Tuesday, May 27, 2008

Tears for this world

I can't watch the news, you know? It's not just that I won't, which wold be far more typical of people of my generation. But that I can't. Because more than half the time when I do, I end up in tears. Sometimes it's just a few tears rolling down my cheek - leaking out of the corner of my eye. But other times, the surging sobs I feel welling up in me mean I have to get away from the television immediately, or completely breakdown.

You don't have to be Albert Einstein to realise it probably shouldn't be like this.

No, you may say that I am obviously some overwrought, emotionally delicate child. That may in part be true. But that doesn't take away the fact that something is causing my tears.

Or you might say, most other people can watch this and not cry. But then I would have to say, is that a flaw in them or a flaw in me? If there is violence on our television screens, shouldn't it be making us scared and angry and sick? Or are we now completely desensitized to it, that it simply washes over us like water in the shower, but instead of taking away the dirt, it is stealing the feeling of our souls?

I am not claiming innocence in this desensitization process by any means. I have watched violent movies, and enjoyed them. I have seen images of people shot dead in cold blood and regarded it as entertainment. But when this nonchalance about sin in the fictional world begins to bleed intohow we see the real world, I have a problem. That is where I want to say stop, and look at what you seeing. Think about the implications of what you're seeing.

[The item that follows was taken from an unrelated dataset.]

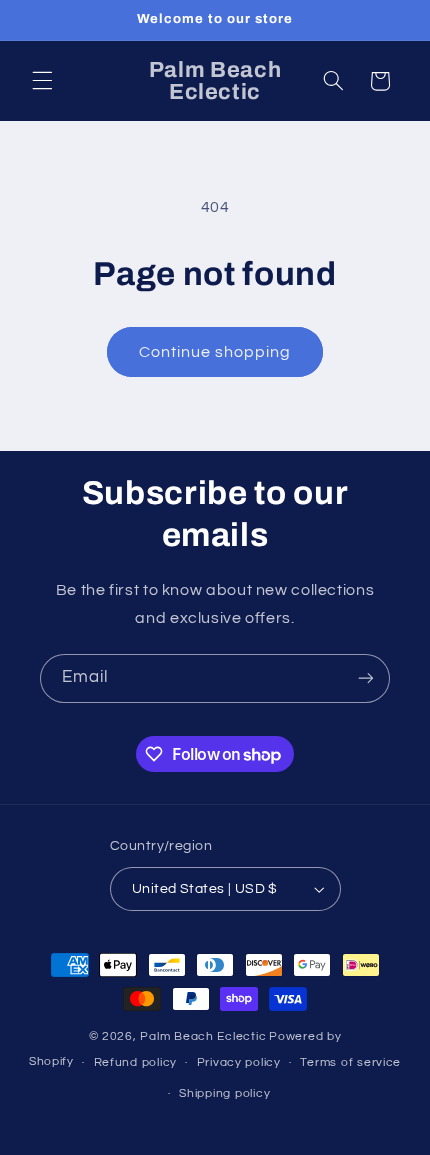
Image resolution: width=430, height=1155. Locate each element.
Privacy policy (239, 1062)
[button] (42, 81)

I started crying last time because of a story about modifying ambulances with stronger restraints. I think most adults would think "Good" and move on. But I kept thinking - what has brought us to this stage, where we have to be so concerned about the safety of our emergency workers, because the very people they are trying to help are wanting to kill them, in the mania of their methamphetamine induced psychosis. Who are these people, who are causing this massive damage to themselves and others? Did I go to school with them? Are they some of the people I see in class now? What do their families think? And how do the ambulence officers keep coming to work each day in the face of all this?